Stocks finish the day and the week flat (the SP500 was nearly perfectly unchanged W/W). Heading into the weekend, the SP500 is back to the levels immediately prior to the post-Fed surge (recall the Fed decision hit on Wed 11/3 and the SP ripped ~2% on 11/4; we are back to those 11/3 levels). We have spent the last couple weeks consolidating/digesting the recent rally and still remain up ~14% from 9/1 (despite the sluggish action of the last two weeks, the SP500 is only off ~2.2% from its highs).
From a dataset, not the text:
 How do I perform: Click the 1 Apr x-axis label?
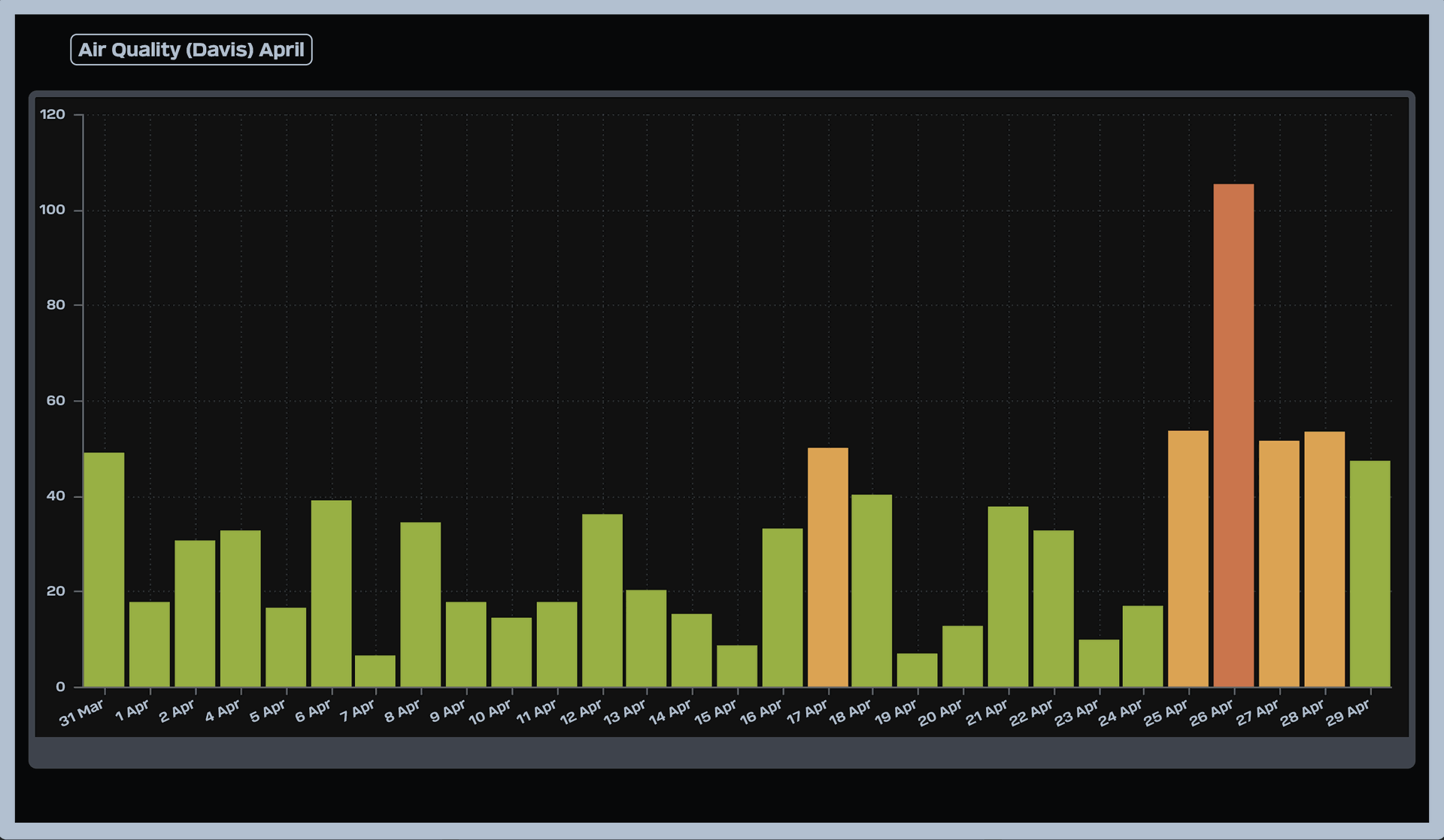coord(132,711)
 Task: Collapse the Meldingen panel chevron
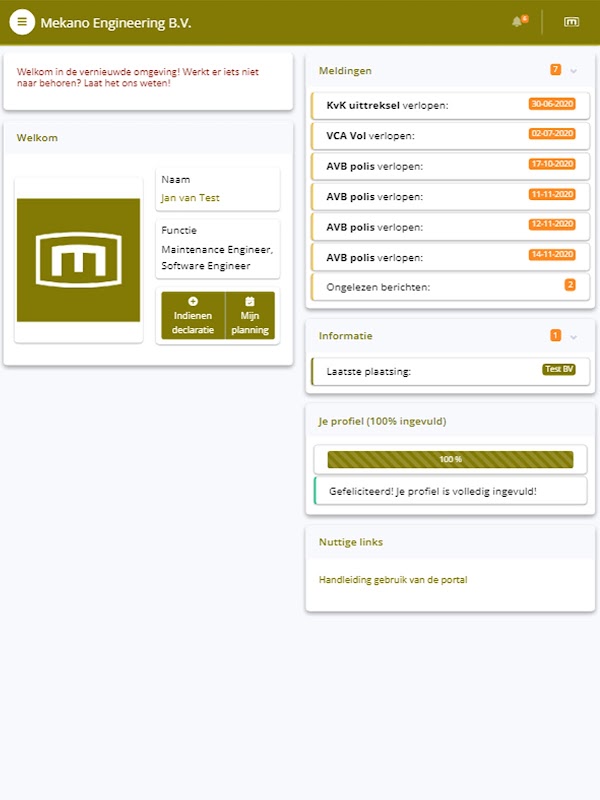(573, 71)
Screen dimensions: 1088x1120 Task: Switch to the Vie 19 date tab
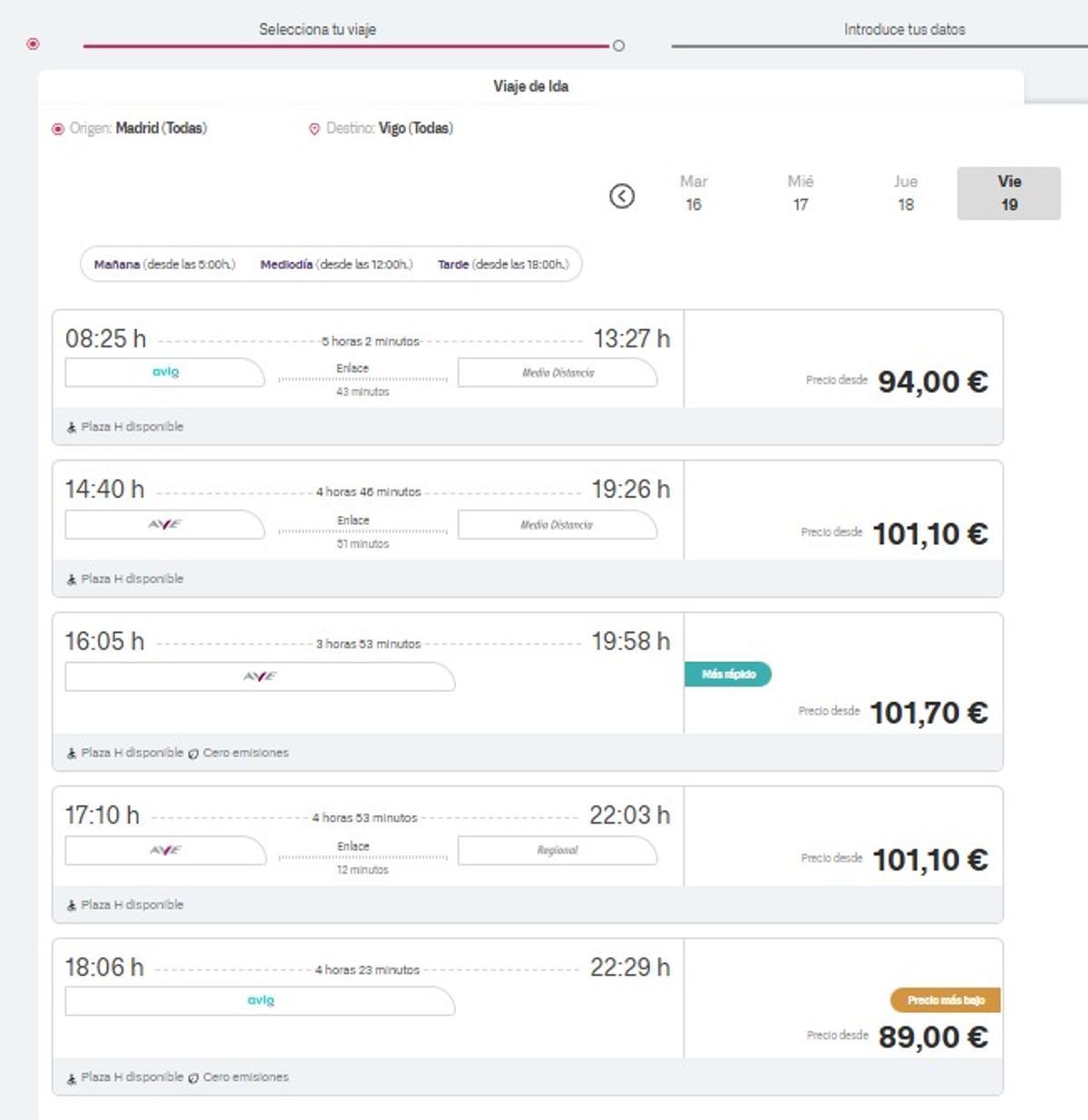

There were three negatives that hit equities from their highs these past two weeks although investors have now received clarity on all these issues:

1) Ireland – the country’s CDS spreads have tightened ~100bp from their wides as press reports indicate that some kind of EU/IMF bailout is in the works w/an announcement due next week. While confirmation of an aid activation will not be a panacea (note that Greek spreads are at all time wides as of Fri despite having been bailed out months ago) and there are still worries around other Eurozone sovereigns (specifically Portugal), a bailout should help calm tensions.

2) China – the Shanghai index pulled back nearly 10% from its highs in just the last 1.5 weeks, w/steep declines during some single sessions. The big fear has been that officials would implement aggressive tightening measures to clamp down on inflation. However, by Fri afternoon some of those concerns abated, as the country pushed through another 50bp bank RRR (the 5th of the year) and not a more severe lending rate increase. While officials have talked about focusing hard on keeping a lid on surging food costs, there are several non-monetary measures it could pursue to achieve this goal (inc. releasing some of its strategic reserve stocks). Keep in mind too that the government only feels comfortable to embark down this road b/c of its confidence in the country’s growth outlook and also that it won’t imperil the domestic jobs market (one of the most interesting anecdotes from the new George W Bush book was his exchange w/Chinese President Hu Jintao in which Hu stated that his greatest worry was creating 25MM jobs each year.

3) Tech Spending – the CSCO earnings from back on Nov 10 raised several concerns for tech investors, although the reports released subsequently have calmed some of those fears. Comments from NTAP, DELL, MOT, and others, have all suggested that government spending hasn’t seen the precipitous decline that J Chambers spoke to.